I’m Richard Heffner, your host on THE OPEN MIND. And my guest today is a most accomplished and prolific social critic whose earlier works, such as The Minimal Self and particularly The Culture of Narcissism have long since established him as a foremost among those who identify what is, in truth, the promise of American life.

Christopher Lasch teaches history at the University of Rochester, and someone has suggested that in his writings about America past and particularly present he seems persistently to reverse the plea of that old Johnny Mercer song to “Ac-cen-tuate the Positive, E-lim-inate the Negative”.

Indeed, his readers may find that observation particularly apt in parsing Professor Lasch’s newest and perhaps most demanding and brilliantly all-encompassing volume of social and cultural criticism, The True and Only Heaven, just published by W. W. Norton. How could it be otherwise when his very first sentences are: “This inquiry began with a deceptively simple question: How does it happen that serious people continue to believe in progress in the face of massive evidence that might have been expected to refute the idea of progress once and for all?”

Well, the late, great historian Charles A. Beard noted that all recounted history is an act of faith, so that I would first ask my guest today if the question with which he begins The True and Only Heaven reflects the act of faith that informs his own image of America’s past and present, perhaps even our future, too. Professor Lasch?

Lasch: Hard question because nobody really is comfortable with Beard’s assertion. Now…not even Beard…

Heffner: Are you?

Lasch: No, of course not.

Heffner: Why not?

Lasch: I want to say this is no act of faith, this…this assertion that progress is a delusion rests on unimpeachable evidence, but I can’t quite say that because having gone to school with Charles A. Beard, as it were, I mean that he was my teacher, in a direct sense, I know, like other historians that there is a great deal of truth in his insistence that, that any, any narrative is organized by an initial set of assumptions that is not, can’t be reduced to any simple set of empirical generalizations.
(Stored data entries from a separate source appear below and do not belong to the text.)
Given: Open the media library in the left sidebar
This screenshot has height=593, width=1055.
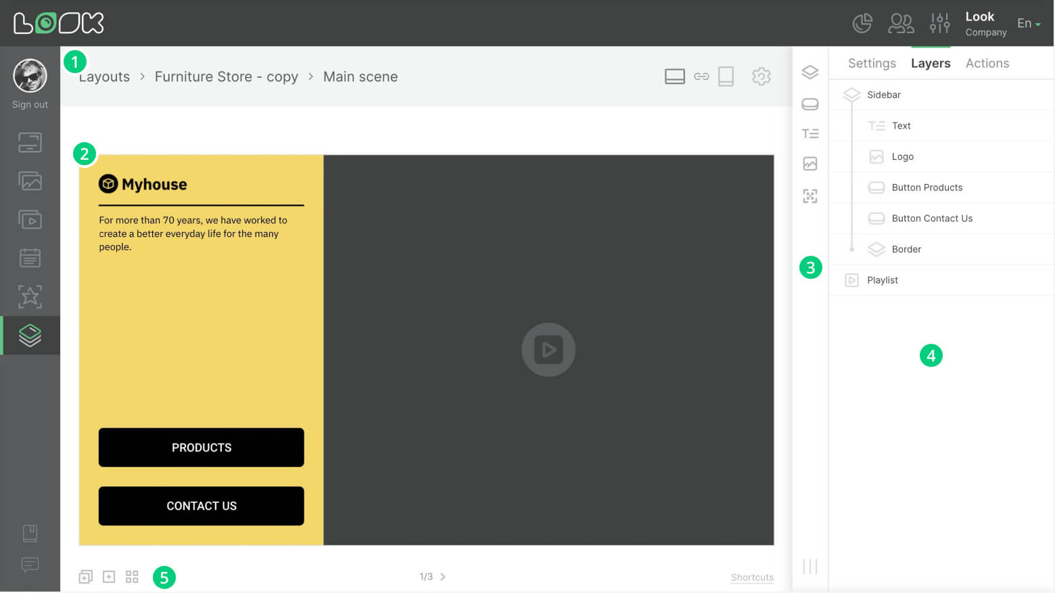Looking at the screenshot, I should [30, 181].
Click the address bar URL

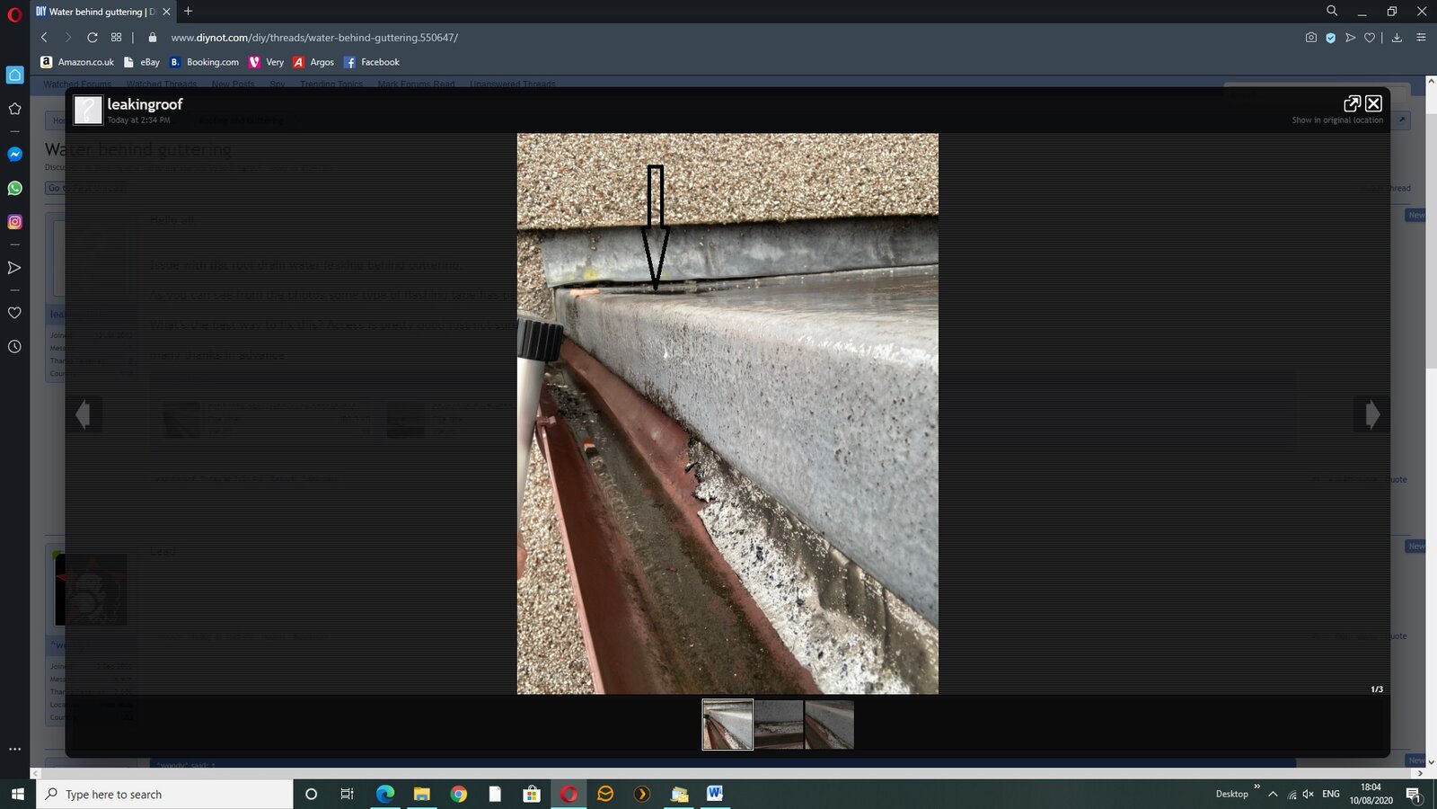click(x=314, y=38)

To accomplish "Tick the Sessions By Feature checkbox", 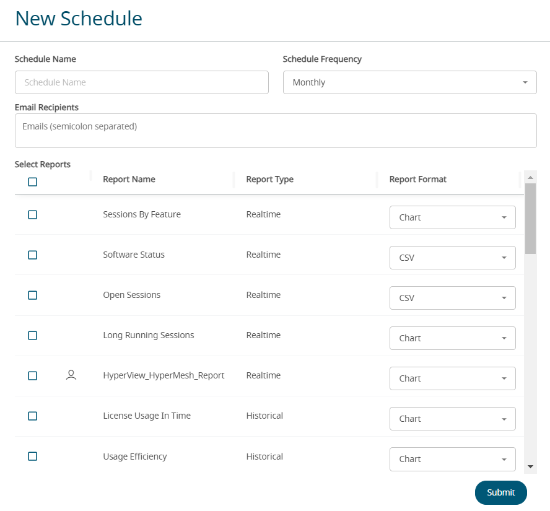I will click(x=33, y=215).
Heffner: Now, after you say that is this an act of faith in any way on your part…”This, I believe, is what others have said”?

Lasch: Well…I hadn’t, as a matter of fact thought much about this issue, at all. I thought that the idea of progress was something that was no longer taken seriously, that had no intellectual respectability. I assumed that the First World War had dealt it a blow from which it had not recovered. And then I was asked to speak at a conference on technology and to give a talk specifically on the status of the idea of progress in our time. And after I began to read I saw that this was not true…that it’s true that the idea of progress had a hard time in the 20s and the immediate aftermath of World War I. Apart from Beard who published vigorous defenses of the idea of progress in the 20s, there weren’t many serious intellectuals, on the contrary. Well, J. M. Bureay’s classic study The Idea of Progress was published right after the war and it was premised, I think, on the assumption that it was possible to write a history of the idea of progress because it was over, because the idea was history, because no one took it seriously. And Beard’s position was very much a minority position at that time. However, after the Second World War, the idea of progress, which you might have expected to make the idea of progress more untenable than ever, made a startling comeback for very interesting reasons. I think in part because it now seemed to be the only antidote to complete despair, but also in part because, after all, devastating as World War II was and, and deeply disturbing as all of its revelations about the capacity of organized…you know, highly civilized societies to perpetrate the mot barbarous things…still the economic boom that followed world War II was absolutely unprecedented. And it was a…not just an American thing, but tremendous period of economic expansion in which all industrial nations were caught up. This initial…this is how I think interesting inquiries often happen. You set out with one set of expectations, and they’re confuted by the evidence that you dig up. It’s sort of unwelcome evidence.

Heffner: Do you think this nation could support…intellectually, emotionally, the idea that progress is no more?

Lasch: Well, what gives me hope is that it can is the existence of an older tradition. Quite an old tradition in our political culture that has always been skeptical of the idea of progress, or as people used to speak in the 19th century, skeptical of the idea of improvement. Now, it was a…again, it was never dominant this tradition, which included some very well known people. I would classify Emerson, for example, in this tradition, in this skeptical tradition, in spite of his tendency at times to identify himself with the Party of Hope, rather than the Party of Memory. Many of the…another thing…let me put it this way…another thing that I learned this time in the course of teaching 19th century history to students, undergraduates, is that the democratic forces in American society in the 19th century…democratic with a small “d”, were not necessarily friends of improvement. We tend to think of…that the more democratic, more committed you are to radical democracy, the most you’re likely to be progressive. But there were not by any means equivalent in the 19th century. In fact, if anything, the reverse…the democratic forces in American society were craftsman, artisans, small businessmen, farmers whose mode of production was in serious jeopardy. Who were…perceived themselves threatened by the tendency towards large scale production. And not only for that reason, but for others as well, were very dubious about the assumption that the general movement of history is always upward and onward.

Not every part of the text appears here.